What makes a great landscape painting isn’t always the scene before us. However, we have a magical superpower as artists, we can (and should!) move things around. Simplifying a landscape composition creates a way to celebrate the important things of the landscape that caught our attention, and get rid of the distractions. Remember, we are trying to create a great painting first and foremost.
Painting From a Photo
When we paint from a photo, we have lots of advantages (and a few disadvantages, but we’ll get to that). Painting from a photo, especially a digital one, allows us to easily crop a good composition. If you need to brush up on your composition tips, read this blog post.
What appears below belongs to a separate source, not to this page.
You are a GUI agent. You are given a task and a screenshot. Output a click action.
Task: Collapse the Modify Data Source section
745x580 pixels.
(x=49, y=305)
Below, I see that this vista has an ugly black berry bush and unattractive hill, that really can’t justify that much of the pictorial space. Also, the sky has a bunch of uninteresting space. And, then the leading lines of the road can be kept in because they zig zag back INTO the space.
Once we have a composition mostly figured out, we can begin to simply it by looking at the major shapes and different planes. Here, looking at the green lines, we can see that we can crop out a lot of the road. Also, the green X is an area that is not adding anything of interest, so it can go too. The leftover rectangle was a bit wider than I wanted, so I smushed in the road with magical painting powers.
And, then one final adjust of making the horizon line up off the middle. (Not pictured, but obvious in the final painting.)
Let’s talk about simplifying pictorial planes now that we have the basic composition figured out. Below I have used basic shapes to help you see the areas that I identified.
Here is my painting with the simplified landscape composition:
Decisions I made: Crop the sky even more. Show bits of the road, but not very much. Change the tree line a bit to keep it interesting. I also removed the house. I felt it would end up being a distraction more than an addition.
Painting From Real Life
Now for the secret – I painted this scene from life. First, I walked around the vineyard and found a spot where I could see the rows from slightly above. Take the time to find the place you want to paint – it will save you hours of struggle by taking about 15 minutes to find a good spot.
I blocked in the simple composition areas with an undertone (I wanted something a bit more vibrant than brown – and red is the opposite of green, so bits showing help the green pop more). Then I started with the background, moved forward into the piece more, and then finished with making sure I had as much contrast and values as I wanted.
- Try and reduce your composition to 5 or less areas.
- Fix composition mistakes in the beginning
- Work with a limited number of colors
- Look at your values – do you have areas of both dark and light?